Int J Infect Dis. 2023 Sep 15;S1201-9712(23)00720-8. doi: 10.1016/j.ijid.2023.09.006. Online ahead of print.


Background: Vaccination protects against severe COVID-19 manifestations. For those with post-COVID-19 conditions (PCC) or long COVID, the impact of COVID-19 vaccination on the evolution of symptoms, immune responses and viral persistence is unclear.

Methods: In this prospective observational cohort study, we evaluated the number of PCC symptoms, affected organ systems and psychological well-being scores before, and after patients with PCC received COVID-19 vaccination. We simultaneously evaluated biomarkers of systemic inflammation and levels of plasma cytokines/chemokines. We measured plasma and intracellular levels of SARS-CoV-2 antigens, and immunoreactivity to SARS-CoV-2 antigens in blood.

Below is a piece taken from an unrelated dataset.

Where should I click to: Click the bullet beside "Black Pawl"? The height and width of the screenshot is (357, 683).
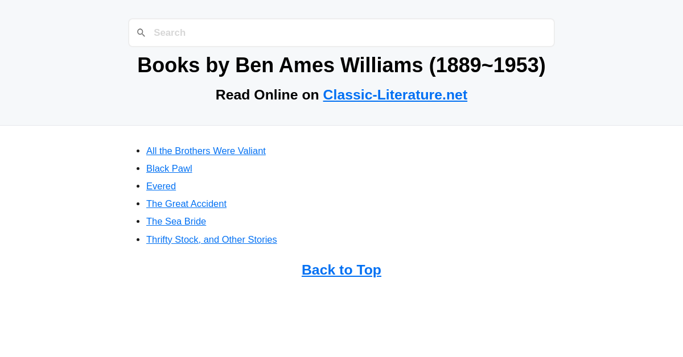click(x=137, y=168)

Results: COVID-19 vaccination was associated with decreases in number of PCC symptoms (pre-vaccination: 6.56 ± 3.1 vs. post-vaccination: 3.92 ± 4.02; p<0.001) and affected organ systems (pre-vaccination: 3.19 ± 1.04 vs. post-vaccination: 1.89 ± 1.12; p<0.001), and increases in WHO-5 Well-Being Index Scores (pre-vaccination: 42.67 ± 22.76 vs. post-vaccination: 56.15 ± 22.83; p<0.001). Patients with PCC also had significantly decreased levels of several pro-inflammatory plasma cytokines/chemokines after COVID-19 vaccination including sCD40L, GRO-⍺, macrophage inflammatory protein (MIP)-1⍺, interleukin (IL)-12p40, G-colony stimulating factor (CSF), M-CSF, IL-1β and stem cell factor (SCF). PCC participants presented a certain level of immunoreactivity towards SARS-CoV-2, that was boosted with vaccination. SARS-CoV-2 S1 antigen persisted in the blood of PCC participants, mostly in non-classical monocytes, regardless of participants receiving vaccination.

Conclusions: Our study shows higher pro-inflammatory responses associated with PCC symptoms and brings forward a possible role for vaccination in mitigating PCC symptoms by decreasing systemic inflammation. We also observed persistence of viral products independent of vaccination that could be involved in perpetuating inflammation through non-classical monocytes.

Keywords: Post-COVID-19 conditions (PCC); inflammation; long COVID; post-acute sequelae of COVID-19 (PASC); vaccination; viral persistence.